DATA SHOWN ▸
BEGIN

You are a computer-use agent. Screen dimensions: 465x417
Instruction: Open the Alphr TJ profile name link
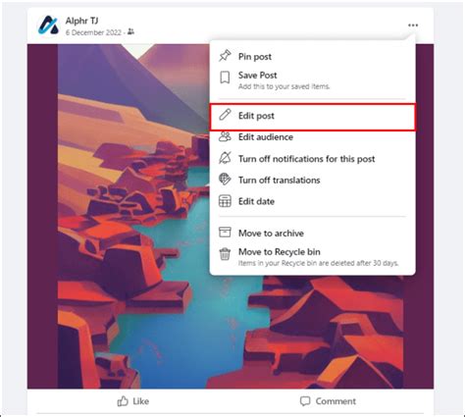pyautogui.click(x=81, y=21)
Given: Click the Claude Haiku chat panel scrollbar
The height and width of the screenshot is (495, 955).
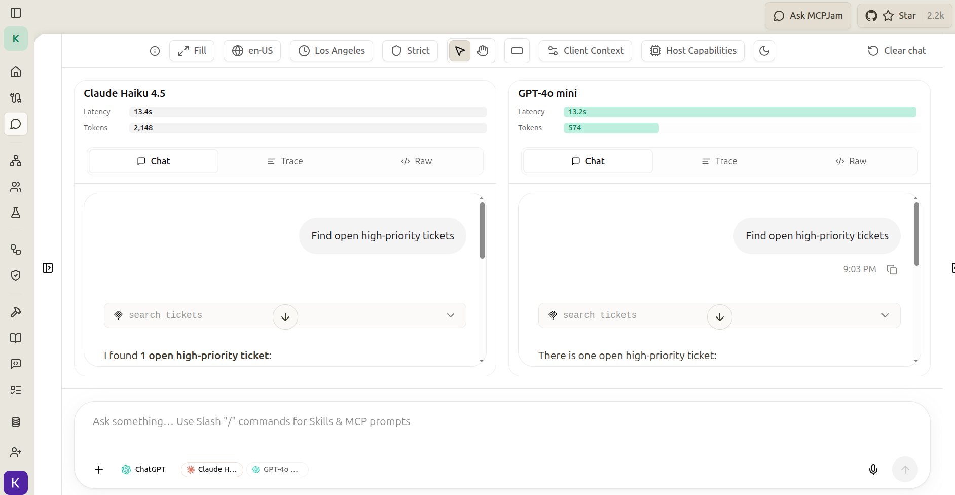Looking at the screenshot, I should pyautogui.click(x=482, y=231).
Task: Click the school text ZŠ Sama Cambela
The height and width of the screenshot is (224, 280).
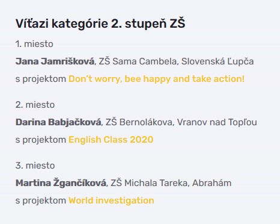Action: click(138, 61)
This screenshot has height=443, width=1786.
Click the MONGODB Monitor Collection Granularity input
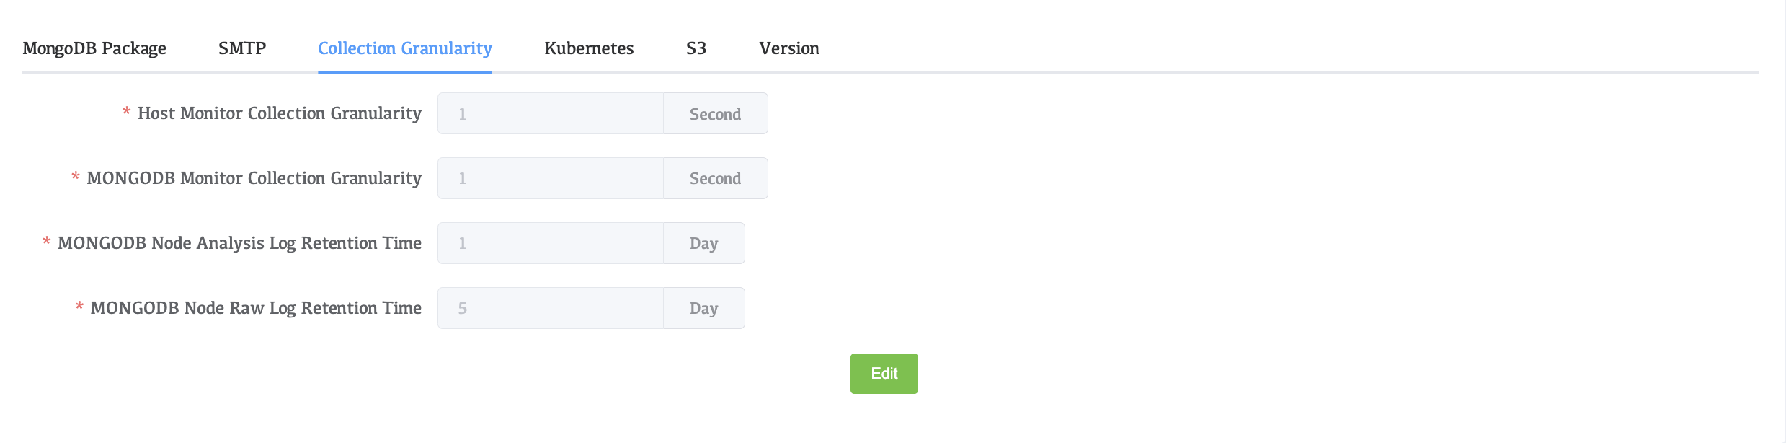click(x=551, y=178)
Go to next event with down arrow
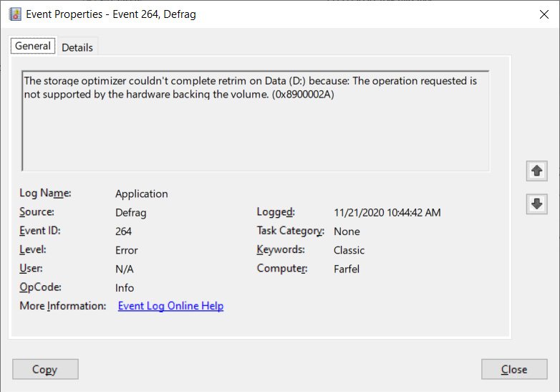The height and width of the screenshot is (392, 560). [536, 204]
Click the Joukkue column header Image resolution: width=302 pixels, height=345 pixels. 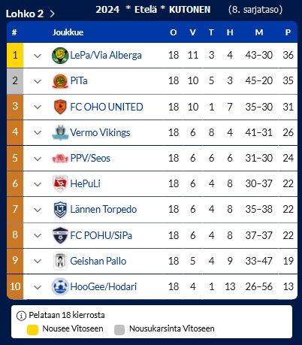[x=68, y=32]
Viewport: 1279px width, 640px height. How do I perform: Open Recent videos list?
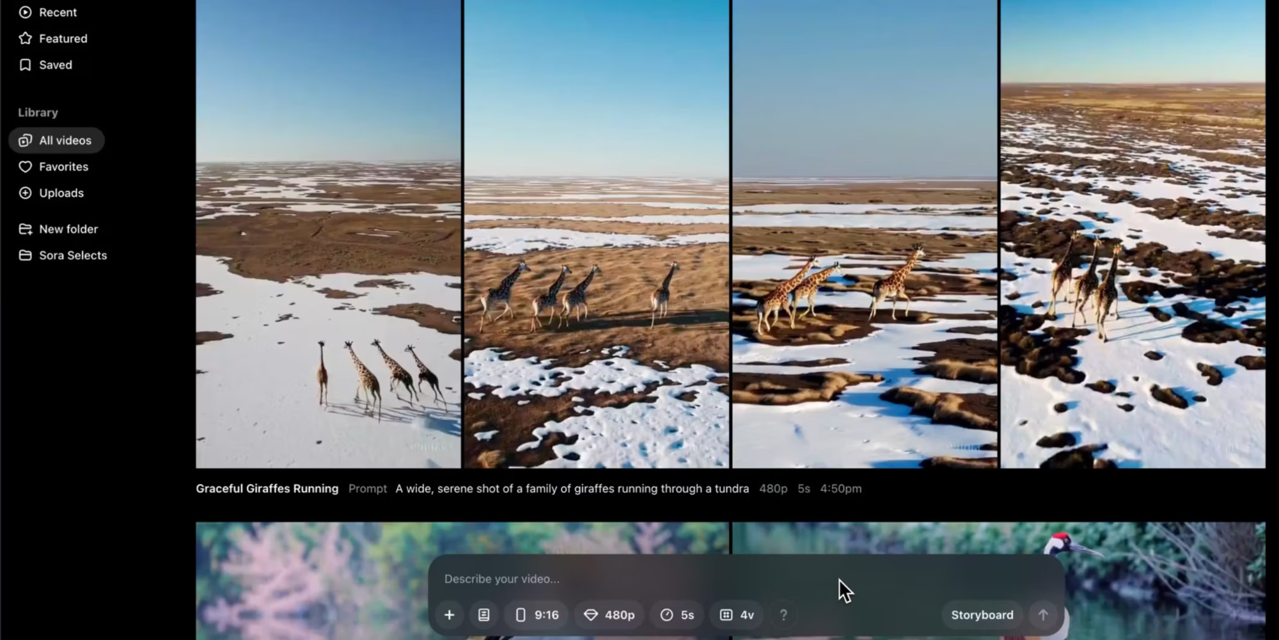(58, 12)
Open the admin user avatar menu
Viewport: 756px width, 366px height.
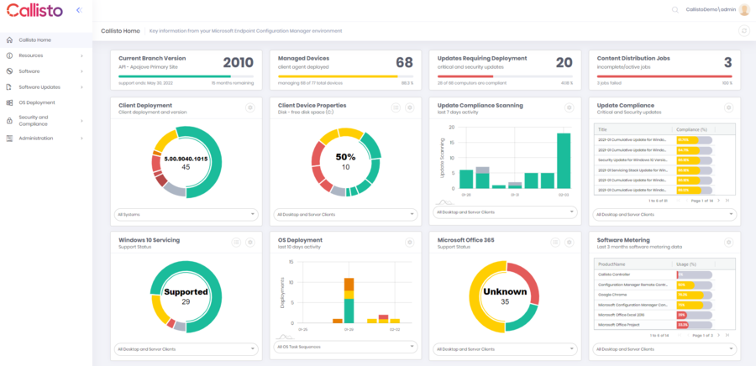[744, 10]
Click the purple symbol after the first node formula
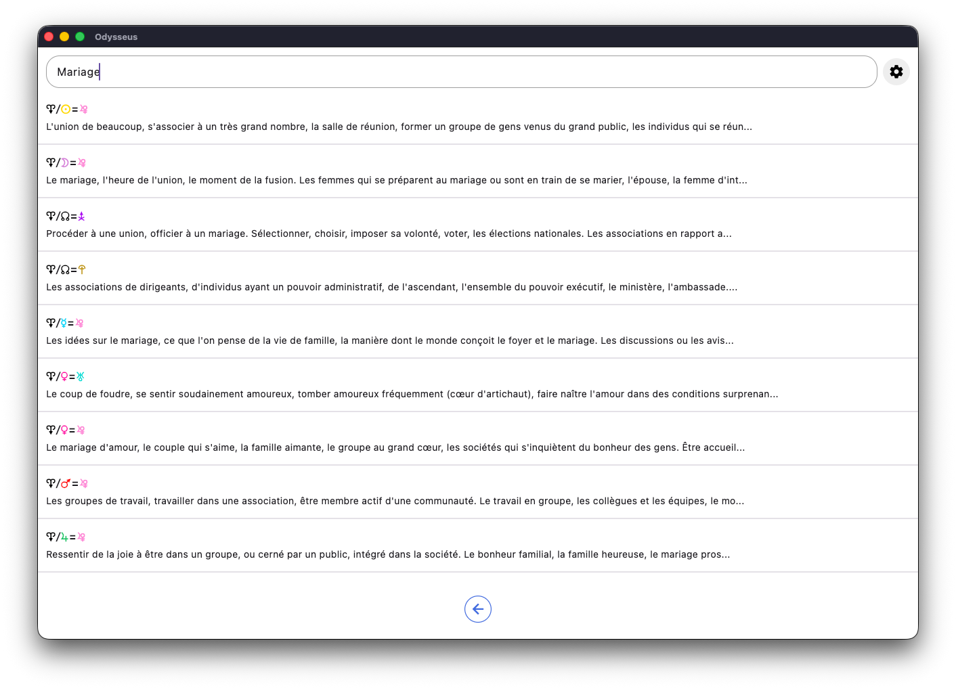This screenshot has width=956, height=689. click(82, 216)
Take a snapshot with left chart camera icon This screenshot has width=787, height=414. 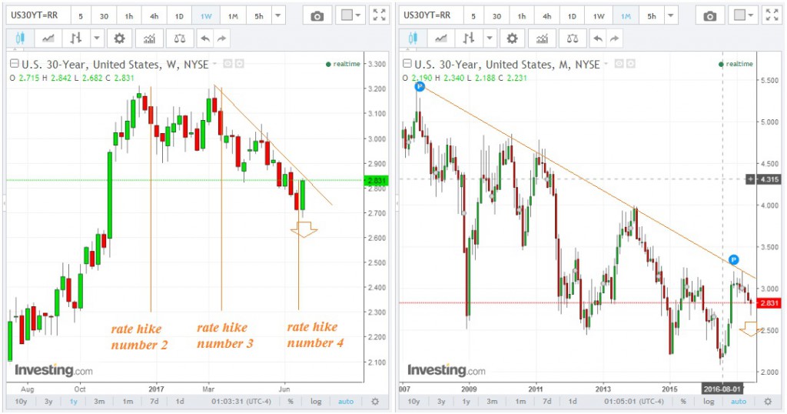pyautogui.click(x=317, y=16)
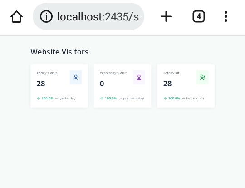Click the 100.0% vs last month indicator

(x=184, y=99)
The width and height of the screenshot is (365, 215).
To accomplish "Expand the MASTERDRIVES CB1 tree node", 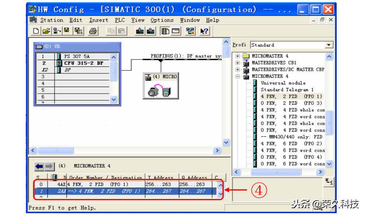I will click(238, 63).
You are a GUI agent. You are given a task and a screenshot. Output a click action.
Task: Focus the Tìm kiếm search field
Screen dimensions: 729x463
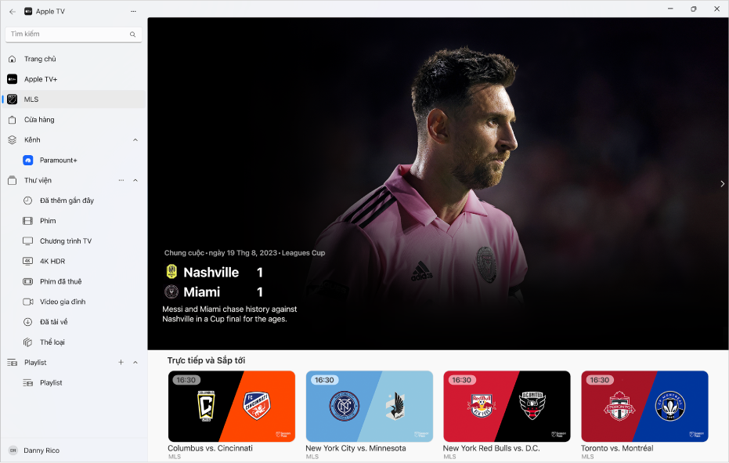pos(74,34)
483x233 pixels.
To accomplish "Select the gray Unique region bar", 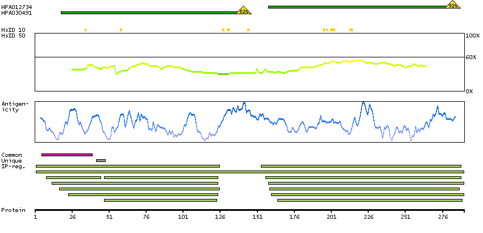I will [x=101, y=160].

END

TASK TO COMPLETE ▸ From the records above, copy each line that contains the word "agent".

RESPONSE ▸
You are a computer-use agent. Screen dimensions: 465x417
You are a GUI agent. You are given a task and a screenshot. Output a click action.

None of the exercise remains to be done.